Bisnis.com, JAKARTA - Produsen obat asal Amerika Serikat, Johnson & Johnson (J&J) diperintahkan membayar ganti rugi sebesar US$572 juta atau sekitar Rp8,1 triliun, atas keterlibatannya dalam krisis kecanduan zat opioid di Oklahoma.
Usai putusan dibacakan di persidangan, pihak perusahaan mengatakan akan segera mengajukan banding.
Kasus tersebut merupakan pertama dibawa ke meja hijau dari ribuan tuntutan hukum yang diajukan terhadap produsen dan distributor opioid.
Awal tahun ini, pengadilan Oklahoma sepakat dengan produsen obat OxyContin Purdue Pharma agar perusahaan itu membayar ganti rugi US$270 juta, atau sekitar Rp3,8 triliun.
Demikian juga dengan Teva Pharmaceutical sebesar US$85 juta, atau sekitar Rp1,2 triliun sehingga Johnson & Johnson sebagai satu-satunya terdakwa.

·····

**TUGAS DAN LATIHAN:**
(a) Terjemahkan kalimat "Usai putusan dibacakan di persidangan, pihak perusahaan mengatakan akan segera mengajukan banding." dari berita tentang ganti rugi Johnson & Johnson ke dalam bahasa Inggris.
(b) Lanjutkan berita tentang ganti rugi Johnson & Johnson mulai dari kalimat sesudah kalimat terakhirnya.

·····

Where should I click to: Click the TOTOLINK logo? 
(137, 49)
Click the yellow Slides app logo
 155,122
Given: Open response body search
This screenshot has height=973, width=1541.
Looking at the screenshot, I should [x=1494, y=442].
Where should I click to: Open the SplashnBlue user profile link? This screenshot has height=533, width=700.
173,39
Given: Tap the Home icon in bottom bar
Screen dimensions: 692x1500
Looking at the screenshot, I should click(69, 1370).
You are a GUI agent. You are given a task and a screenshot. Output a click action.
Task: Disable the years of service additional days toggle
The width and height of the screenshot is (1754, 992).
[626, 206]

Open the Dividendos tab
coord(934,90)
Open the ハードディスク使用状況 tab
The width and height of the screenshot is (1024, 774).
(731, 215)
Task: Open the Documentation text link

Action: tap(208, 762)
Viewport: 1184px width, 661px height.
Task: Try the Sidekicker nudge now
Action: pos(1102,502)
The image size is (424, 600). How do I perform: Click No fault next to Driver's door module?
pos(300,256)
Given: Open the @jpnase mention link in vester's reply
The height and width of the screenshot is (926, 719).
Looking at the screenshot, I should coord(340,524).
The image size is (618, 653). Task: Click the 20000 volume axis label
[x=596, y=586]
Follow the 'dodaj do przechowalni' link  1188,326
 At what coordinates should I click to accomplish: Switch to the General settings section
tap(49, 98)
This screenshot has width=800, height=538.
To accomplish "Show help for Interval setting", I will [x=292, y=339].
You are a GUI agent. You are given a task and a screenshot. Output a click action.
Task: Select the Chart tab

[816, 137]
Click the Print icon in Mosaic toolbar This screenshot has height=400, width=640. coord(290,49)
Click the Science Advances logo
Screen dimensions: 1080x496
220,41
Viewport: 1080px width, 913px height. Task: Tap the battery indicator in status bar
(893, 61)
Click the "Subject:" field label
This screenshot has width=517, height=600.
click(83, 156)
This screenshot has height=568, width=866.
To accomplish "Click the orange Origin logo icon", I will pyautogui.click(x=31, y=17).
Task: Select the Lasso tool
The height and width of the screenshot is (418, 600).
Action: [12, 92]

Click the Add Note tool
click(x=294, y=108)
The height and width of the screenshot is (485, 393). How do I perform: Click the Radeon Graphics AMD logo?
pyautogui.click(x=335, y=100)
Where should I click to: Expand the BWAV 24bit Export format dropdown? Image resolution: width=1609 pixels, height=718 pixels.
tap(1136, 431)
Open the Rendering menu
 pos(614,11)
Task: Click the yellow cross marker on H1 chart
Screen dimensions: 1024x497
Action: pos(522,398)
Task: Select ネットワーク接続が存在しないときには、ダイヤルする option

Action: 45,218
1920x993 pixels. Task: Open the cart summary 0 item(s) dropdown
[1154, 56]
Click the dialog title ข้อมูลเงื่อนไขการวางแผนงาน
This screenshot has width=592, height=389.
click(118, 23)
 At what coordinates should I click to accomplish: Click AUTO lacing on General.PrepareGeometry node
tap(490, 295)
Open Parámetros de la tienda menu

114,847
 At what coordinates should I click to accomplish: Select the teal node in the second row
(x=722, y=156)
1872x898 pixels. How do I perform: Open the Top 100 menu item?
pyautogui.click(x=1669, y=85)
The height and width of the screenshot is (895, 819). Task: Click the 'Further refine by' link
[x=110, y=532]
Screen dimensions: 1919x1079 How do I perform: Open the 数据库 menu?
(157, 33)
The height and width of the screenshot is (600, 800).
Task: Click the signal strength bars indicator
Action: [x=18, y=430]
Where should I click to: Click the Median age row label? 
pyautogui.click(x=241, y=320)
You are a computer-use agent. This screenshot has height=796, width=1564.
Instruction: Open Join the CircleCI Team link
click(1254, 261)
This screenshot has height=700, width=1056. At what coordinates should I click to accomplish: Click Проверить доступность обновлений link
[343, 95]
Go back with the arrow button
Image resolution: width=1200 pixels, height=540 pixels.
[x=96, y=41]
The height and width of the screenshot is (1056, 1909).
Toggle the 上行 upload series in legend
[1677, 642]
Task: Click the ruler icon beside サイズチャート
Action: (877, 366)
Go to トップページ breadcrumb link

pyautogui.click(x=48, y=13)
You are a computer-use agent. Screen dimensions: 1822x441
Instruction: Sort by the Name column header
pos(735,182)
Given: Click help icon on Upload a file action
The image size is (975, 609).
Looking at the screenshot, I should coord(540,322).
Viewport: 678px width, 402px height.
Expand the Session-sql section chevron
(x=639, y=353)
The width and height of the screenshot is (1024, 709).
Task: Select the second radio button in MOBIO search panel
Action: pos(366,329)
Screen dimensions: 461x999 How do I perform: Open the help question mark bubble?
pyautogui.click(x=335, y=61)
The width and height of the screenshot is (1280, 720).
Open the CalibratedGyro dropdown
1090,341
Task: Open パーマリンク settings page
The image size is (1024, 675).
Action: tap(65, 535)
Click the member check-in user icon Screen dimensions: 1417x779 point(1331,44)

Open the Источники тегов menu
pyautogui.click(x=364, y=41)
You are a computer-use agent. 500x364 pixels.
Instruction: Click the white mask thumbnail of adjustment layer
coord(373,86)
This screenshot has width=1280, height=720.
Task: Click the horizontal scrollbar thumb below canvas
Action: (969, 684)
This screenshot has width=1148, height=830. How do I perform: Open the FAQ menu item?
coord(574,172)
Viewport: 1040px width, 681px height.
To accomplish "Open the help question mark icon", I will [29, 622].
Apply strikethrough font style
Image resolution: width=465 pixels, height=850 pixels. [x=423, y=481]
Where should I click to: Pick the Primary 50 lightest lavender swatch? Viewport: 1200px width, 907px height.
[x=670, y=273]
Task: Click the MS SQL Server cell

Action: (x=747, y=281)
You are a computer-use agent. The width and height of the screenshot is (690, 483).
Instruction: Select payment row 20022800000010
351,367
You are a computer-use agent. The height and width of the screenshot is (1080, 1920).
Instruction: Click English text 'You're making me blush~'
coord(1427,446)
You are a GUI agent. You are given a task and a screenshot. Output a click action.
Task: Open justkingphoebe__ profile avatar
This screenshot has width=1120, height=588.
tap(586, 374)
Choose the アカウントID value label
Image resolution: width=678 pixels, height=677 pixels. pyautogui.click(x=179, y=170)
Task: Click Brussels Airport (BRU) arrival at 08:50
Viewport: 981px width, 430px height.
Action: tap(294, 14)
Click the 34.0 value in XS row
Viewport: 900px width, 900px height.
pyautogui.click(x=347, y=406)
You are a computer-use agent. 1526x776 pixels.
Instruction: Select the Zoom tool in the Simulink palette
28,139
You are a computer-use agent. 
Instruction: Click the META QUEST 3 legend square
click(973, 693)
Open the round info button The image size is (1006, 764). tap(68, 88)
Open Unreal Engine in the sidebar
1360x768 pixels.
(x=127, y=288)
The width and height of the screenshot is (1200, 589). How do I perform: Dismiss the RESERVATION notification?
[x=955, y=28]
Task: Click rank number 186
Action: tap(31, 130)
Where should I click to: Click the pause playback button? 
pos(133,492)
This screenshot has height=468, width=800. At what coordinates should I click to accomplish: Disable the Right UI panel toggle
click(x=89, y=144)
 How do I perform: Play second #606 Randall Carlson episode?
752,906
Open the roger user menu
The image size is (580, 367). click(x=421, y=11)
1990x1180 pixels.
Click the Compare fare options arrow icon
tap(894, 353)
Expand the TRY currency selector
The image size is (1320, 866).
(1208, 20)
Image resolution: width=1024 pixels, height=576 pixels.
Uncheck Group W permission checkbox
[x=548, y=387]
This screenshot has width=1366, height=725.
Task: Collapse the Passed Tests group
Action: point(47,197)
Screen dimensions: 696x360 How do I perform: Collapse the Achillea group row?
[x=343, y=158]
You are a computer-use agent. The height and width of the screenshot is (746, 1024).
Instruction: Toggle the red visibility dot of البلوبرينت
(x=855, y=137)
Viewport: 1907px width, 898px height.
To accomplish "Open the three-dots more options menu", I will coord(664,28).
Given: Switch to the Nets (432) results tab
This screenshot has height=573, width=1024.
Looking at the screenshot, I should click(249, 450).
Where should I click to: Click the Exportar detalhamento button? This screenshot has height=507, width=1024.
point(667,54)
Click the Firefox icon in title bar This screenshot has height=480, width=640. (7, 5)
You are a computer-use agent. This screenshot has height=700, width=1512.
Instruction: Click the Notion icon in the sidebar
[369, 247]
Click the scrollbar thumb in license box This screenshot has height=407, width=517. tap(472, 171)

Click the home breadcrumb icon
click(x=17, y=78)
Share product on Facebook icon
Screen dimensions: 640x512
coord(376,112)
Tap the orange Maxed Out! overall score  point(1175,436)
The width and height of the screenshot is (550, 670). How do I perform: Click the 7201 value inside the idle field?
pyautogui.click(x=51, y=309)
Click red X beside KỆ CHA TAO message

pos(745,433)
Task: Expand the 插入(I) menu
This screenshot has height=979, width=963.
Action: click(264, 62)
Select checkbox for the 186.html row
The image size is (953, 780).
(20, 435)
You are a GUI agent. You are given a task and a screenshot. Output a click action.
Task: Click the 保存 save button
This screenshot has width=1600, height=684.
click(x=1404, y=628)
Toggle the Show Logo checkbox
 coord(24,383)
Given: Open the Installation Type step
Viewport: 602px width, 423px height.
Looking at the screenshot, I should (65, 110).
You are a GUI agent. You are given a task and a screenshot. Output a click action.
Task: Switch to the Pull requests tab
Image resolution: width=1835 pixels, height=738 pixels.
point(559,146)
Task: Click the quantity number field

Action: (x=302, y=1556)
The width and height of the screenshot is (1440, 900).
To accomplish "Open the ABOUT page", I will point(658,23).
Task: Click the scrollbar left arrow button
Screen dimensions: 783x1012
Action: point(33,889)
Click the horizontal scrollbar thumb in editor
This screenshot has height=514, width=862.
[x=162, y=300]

·····

**JAWABAN KEGIATAN:**
(a) After the verdict was read out in court, the company said it would immediately file an appeal.

(b)
Hakim Thad Balkman mengatakan bahwa jaksa penuntut telah menunjukkan bahwa perusahaan tersebut berkontribusi pada "gangguan publik" dalam promosi penipuan obat penghilang rasa sakit yang sangat membuat ketagihan.
"Tindakan-tindakan itu membahayakan kesehatan dan keselamatan ribuan warga Oklahoma. Krisis opioid adalah bahaya dan ancaman bagi warga Oklahoma," ujarnya dalam putusannya aeperti dikutip BBC.com, Selasa (27/8/2019).
Hasil dari kasus tersebut kini sedang diawasi ketat oleh para penggugat. Setidaknya ada 2.000 tuntutan hukum kasus opioid yang disidangkan di Ohio pada Oktober mendatang, kecuali para pihak dapat mencapai kesepakatan.
Opioid berkontribusi pada 400.000 kematian akibat overdosis sejak 1999 hingga 2017, menurut Pusat Pengendalian dan Pencegahan Penyakit AS.
Sejak 2000, sekitar 6.000 di Oklahoma telah meninggal akibat overdosis opioid, menurut pengacara untuk negara.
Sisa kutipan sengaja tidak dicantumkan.